*** DATA ***

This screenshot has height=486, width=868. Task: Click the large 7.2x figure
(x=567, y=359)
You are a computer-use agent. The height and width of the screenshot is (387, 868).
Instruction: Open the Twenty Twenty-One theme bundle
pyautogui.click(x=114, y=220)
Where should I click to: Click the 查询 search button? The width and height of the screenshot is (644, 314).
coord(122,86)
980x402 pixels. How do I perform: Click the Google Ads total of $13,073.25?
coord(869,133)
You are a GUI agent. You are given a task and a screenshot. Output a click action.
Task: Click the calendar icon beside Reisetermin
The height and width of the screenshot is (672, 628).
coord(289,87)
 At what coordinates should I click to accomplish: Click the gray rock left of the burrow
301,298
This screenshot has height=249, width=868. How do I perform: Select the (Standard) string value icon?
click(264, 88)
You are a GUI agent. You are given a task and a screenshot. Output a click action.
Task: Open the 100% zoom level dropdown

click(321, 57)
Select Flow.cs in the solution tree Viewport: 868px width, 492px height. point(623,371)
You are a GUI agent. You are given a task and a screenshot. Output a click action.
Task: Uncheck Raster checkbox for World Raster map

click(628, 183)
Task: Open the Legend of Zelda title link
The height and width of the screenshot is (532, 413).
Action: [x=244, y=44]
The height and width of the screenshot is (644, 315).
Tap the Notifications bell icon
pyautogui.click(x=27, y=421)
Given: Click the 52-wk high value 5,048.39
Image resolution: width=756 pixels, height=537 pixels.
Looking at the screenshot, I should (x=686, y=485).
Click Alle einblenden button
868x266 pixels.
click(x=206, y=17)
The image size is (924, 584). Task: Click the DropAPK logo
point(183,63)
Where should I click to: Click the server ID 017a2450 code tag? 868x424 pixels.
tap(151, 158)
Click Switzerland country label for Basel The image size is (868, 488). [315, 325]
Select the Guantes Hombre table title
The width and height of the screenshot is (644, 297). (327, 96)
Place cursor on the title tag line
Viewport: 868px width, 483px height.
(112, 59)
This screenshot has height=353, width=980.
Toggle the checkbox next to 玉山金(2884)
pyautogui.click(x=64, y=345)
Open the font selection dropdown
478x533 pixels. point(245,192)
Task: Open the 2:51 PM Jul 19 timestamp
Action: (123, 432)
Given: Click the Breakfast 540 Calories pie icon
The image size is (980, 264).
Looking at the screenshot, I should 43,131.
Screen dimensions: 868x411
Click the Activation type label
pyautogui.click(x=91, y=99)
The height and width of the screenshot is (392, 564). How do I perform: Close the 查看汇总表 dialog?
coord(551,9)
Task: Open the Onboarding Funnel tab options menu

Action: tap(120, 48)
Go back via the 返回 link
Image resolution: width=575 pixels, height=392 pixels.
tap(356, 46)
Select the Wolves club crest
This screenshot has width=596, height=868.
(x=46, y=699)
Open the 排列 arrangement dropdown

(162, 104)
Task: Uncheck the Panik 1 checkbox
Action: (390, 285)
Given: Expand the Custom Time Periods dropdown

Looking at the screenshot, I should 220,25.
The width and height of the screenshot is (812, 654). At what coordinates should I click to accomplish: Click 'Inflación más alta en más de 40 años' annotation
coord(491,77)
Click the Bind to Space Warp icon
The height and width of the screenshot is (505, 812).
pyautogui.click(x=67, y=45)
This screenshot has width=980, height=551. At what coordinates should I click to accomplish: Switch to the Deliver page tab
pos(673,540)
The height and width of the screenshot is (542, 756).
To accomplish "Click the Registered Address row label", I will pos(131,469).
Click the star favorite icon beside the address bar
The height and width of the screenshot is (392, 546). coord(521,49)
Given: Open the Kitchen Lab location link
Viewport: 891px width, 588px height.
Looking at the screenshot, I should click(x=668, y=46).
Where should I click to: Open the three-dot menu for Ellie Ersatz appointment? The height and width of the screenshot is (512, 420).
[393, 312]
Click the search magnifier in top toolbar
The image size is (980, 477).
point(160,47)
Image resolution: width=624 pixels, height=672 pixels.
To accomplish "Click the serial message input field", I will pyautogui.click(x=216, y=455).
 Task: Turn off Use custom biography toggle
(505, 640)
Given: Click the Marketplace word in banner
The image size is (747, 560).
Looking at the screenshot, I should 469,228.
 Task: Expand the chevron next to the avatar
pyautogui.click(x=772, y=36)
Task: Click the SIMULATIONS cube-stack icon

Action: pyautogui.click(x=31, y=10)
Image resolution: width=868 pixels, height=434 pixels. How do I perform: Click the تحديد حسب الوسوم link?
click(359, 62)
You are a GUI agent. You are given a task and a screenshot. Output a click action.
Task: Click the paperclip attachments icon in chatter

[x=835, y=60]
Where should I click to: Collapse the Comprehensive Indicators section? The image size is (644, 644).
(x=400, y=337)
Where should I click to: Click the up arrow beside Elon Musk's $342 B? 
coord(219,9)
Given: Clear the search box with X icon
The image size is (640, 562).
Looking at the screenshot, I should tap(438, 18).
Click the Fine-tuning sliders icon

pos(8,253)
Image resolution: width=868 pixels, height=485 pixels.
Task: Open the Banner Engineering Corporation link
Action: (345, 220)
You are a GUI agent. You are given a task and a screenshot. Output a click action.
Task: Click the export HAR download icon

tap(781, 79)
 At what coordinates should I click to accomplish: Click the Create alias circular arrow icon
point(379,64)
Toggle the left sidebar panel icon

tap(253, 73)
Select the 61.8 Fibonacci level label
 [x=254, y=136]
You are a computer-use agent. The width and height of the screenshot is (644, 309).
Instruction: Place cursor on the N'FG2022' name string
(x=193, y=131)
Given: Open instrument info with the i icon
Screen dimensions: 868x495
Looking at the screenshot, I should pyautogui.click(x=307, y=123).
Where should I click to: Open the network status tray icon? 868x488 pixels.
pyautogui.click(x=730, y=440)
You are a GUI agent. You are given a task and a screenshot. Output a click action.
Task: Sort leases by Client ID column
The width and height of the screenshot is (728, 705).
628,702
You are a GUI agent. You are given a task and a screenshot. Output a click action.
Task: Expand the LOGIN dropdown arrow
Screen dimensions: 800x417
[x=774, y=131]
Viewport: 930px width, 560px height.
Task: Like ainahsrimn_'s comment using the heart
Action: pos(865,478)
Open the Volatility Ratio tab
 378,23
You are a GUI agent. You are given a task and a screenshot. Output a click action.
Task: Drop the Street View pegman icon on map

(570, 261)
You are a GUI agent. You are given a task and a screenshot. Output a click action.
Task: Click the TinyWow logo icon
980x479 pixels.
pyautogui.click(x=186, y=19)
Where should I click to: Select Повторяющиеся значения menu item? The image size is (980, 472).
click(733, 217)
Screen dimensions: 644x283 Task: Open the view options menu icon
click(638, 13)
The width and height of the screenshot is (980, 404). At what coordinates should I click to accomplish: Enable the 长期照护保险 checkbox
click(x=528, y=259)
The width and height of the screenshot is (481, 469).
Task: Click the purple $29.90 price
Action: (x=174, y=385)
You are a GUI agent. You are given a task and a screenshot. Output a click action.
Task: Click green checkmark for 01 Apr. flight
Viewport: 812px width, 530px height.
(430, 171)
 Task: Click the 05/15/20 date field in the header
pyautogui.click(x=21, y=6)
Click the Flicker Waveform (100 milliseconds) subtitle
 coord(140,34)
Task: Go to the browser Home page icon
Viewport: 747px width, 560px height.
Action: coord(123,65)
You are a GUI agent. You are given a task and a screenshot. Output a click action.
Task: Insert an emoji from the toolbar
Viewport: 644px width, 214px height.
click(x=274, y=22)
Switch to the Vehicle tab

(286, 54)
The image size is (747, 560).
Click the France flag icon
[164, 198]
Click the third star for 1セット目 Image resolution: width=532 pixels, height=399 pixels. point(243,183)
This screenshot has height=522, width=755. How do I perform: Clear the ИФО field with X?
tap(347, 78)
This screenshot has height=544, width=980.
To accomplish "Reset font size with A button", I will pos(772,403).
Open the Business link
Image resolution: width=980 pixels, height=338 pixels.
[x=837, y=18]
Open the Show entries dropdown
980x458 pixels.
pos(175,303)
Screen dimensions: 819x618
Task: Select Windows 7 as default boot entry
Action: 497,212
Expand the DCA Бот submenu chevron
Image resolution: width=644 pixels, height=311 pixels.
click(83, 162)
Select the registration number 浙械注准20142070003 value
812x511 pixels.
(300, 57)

*** End of DATA ***

● TASK INSTRUCTIONS
State how many lines of the entries above include the word "computer", offering no text other than the number.

● FINISHED EXERCISE
2